Write out exactly the lines below that run from the line containing "This screenshot has height=125, width=684." through the last line of the records.

Dataset entries
————
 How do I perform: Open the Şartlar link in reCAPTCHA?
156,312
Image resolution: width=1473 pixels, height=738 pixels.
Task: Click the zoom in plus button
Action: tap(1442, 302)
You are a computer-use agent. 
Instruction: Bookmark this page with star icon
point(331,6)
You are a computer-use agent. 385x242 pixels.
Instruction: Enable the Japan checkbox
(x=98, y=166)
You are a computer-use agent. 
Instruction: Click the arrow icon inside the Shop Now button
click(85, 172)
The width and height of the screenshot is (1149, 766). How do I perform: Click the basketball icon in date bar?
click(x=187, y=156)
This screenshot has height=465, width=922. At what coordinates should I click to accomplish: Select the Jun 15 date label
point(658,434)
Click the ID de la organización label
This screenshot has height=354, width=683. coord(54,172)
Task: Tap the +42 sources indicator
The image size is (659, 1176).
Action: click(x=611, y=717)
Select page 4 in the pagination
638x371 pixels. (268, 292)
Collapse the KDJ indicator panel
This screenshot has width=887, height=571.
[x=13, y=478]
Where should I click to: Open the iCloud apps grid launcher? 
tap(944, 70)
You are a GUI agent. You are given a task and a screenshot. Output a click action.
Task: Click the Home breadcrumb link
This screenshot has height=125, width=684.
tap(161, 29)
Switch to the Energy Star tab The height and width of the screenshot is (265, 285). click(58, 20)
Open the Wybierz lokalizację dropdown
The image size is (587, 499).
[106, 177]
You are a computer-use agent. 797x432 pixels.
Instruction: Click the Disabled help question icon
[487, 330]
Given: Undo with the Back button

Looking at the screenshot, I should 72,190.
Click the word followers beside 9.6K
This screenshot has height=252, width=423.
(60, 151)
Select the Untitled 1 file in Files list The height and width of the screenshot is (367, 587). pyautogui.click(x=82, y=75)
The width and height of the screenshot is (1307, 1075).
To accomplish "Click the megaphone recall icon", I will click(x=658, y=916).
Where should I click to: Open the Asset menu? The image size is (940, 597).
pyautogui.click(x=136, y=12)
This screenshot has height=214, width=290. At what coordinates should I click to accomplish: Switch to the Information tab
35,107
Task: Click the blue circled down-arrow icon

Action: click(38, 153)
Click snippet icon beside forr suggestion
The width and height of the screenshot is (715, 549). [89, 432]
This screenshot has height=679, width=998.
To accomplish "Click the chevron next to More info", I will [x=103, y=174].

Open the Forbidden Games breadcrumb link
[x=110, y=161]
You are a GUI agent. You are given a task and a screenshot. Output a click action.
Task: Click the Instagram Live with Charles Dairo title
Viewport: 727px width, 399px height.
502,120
————
Expected answer:
This screenshot has height=125, width=684.
tap(161, 29)
Switch to the Energy Star tab The height and width of the screenshot is (265, 285). click(58, 20)
Open the Wybierz lokalizację dropdown
The image size is (587, 499).
[106, 177]
You are a computer-use agent. 797x432 pixels.
Instruction: Click the Disabled help question icon
[487, 330]
Given: Undo with the Back button

Looking at the screenshot, I should 72,190.
Click the word followers beside 9.6K
This screenshot has height=252, width=423.
(60, 151)
Select the Untitled 1 file in Files list The height and width of the screenshot is (367, 587). pyautogui.click(x=82, y=75)
The width and height of the screenshot is (1307, 1075).
To accomplish "Click the megaphone recall icon", I will click(x=658, y=916).
Where should I click to: Open the Asset menu? The image size is (940, 597).
pyautogui.click(x=136, y=12)
This screenshot has height=214, width=290. At what coordinates should I click to accomplish: Switch to the Information tab
35,107
Task: Click the blue circled down-arrow icon

Action: click(38, 153)
Click snippet icon beside forr suggestion
The width and height of the screenshot is (715, 549). [89, 432]
This screenshot has height=679, width=998.
To accomplish "Click the chevron next to More info", I will [x=103, y=174].

Open the Forbidden Games breadcrumb link
[x=110, y=161]
You are a GUI agent. You are given a task and a screenshot. Output a click action.
Task: Click the Instagram Live with Charles Dairo title
Viewport: 727px width, 399px height.
502,120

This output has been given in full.